* START ARTICLE *

2 celery stalks, chunked
Can of diced tomatoes
1 garlic clove.
1 bay leaf
You can add bell pepper or hot pepper, to your taste.
You’ll need a larger oval crock pot if you want a big batch.
Cover all up with water and cook on low for about 6 hours.
It seems to take a lot of salt, YMMV.
Good eats, I swear.
Serve with rolls, corn bread or white bread.
I make a soup similar to Beckdawrek’s above except with chicken instead of beef.
Leave out the tomatoes and put in a little poultry seasoning.
I like to substitute gnocchi for the potatoes, when I have them, but in a crock pot you might want to wait a bit to put them in. They taste like little dumplings.
Of course, there’s always that old standby, ham-and-bean-soup. When you get sick of it but have some left over, you can add some pork-and-bean type condiments for something different.
Yes, I have done this.
I wonder why.
Spoiler: They ARE little dumplings.
Tasty little dumplings. Now I want some. You people just mess with my cravings. Hmmm!
I don’t have a soup recipe but here are two you can try out.
Put several pork chops in crock pot.
Add enough sauerkraut to cover pork chops.
Turn crock pot switch to “On”.
Recipe number two is the same as above but replace the word “sauerkraut” with “baked beans from a can”.
1 quart chicken stock
1 can whole kernel corn (drained)
1 can your favorite chili beans
1 can Rotel tomatoes
1 Small can chopped green chilies
i can enchilada sauce
1 chopped onion
1 chopped bell pepper
1.5 lbs chicken breast
dump it all into your slow cooker on low first thing in the morning and it will be ready when you get home from work
This is a favorite Minestrone recipe. I have made it dozens of times. It’s billed as a crockpot recipe, but I usually make it on the stovetop. Either way, it’s delicious and has the advantages of being low fat, low glycemic and gluten free – unless you want to add half a cup of elbow macaroni for the last hour of simmering. I don’t, and I don’t miss it.

* END ARTICLE *

TASK TO COMPLETE:
Using the crock pot soup thread, answer:
(a) For the soup that is covered with water, how long is it cooked on low?
(b) In the chicken version of that soup, what is left out, and what is put in?
(c) In the Minestrone recipe, what can be added for the last hour of simmering?
Rely only on the crock pot soup thread for answers.

* START RAW DATA *

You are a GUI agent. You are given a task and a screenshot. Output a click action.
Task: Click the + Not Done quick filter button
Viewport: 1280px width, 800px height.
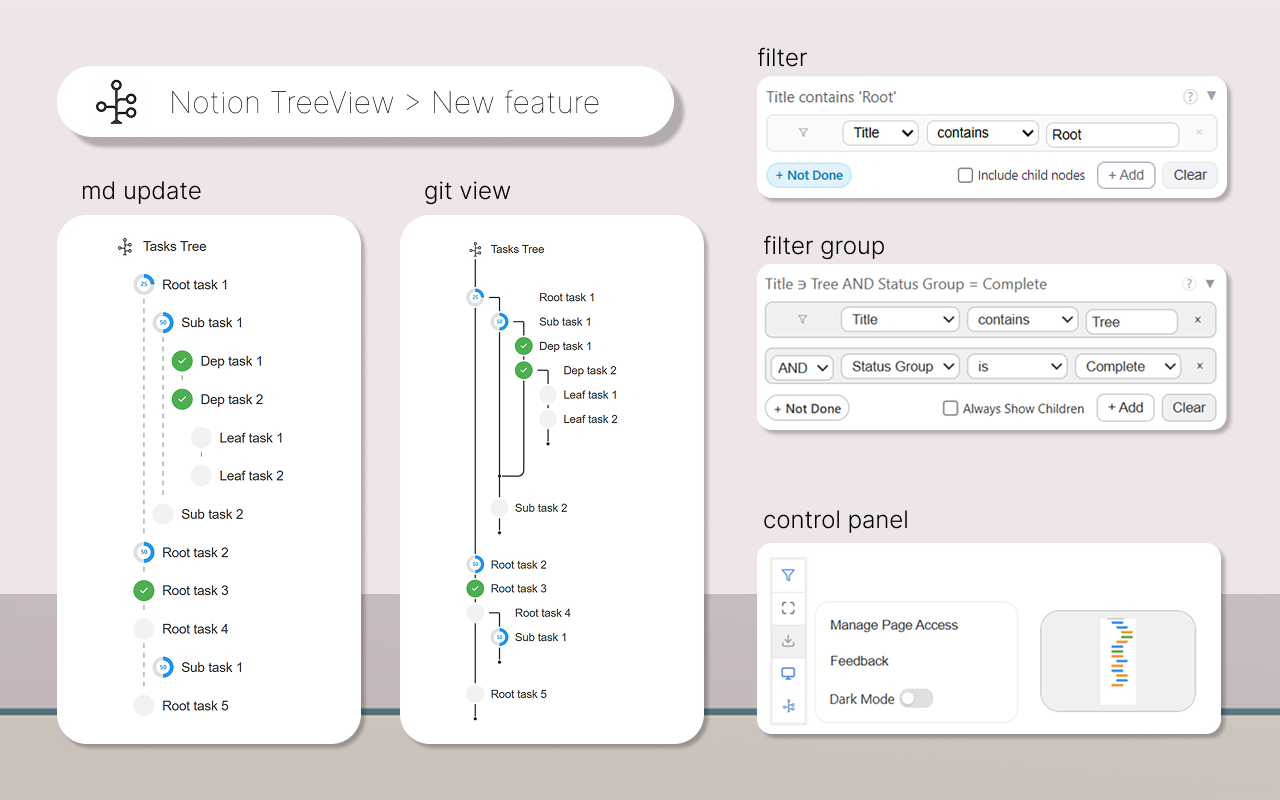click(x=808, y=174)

* END RAW DATA *

EXERCISE RESULT:
(a) About 6 hours.
(b) The tomatoes are left out, and a little poultry seasoning is put in.
(c) Half a cup of elbow macaroni.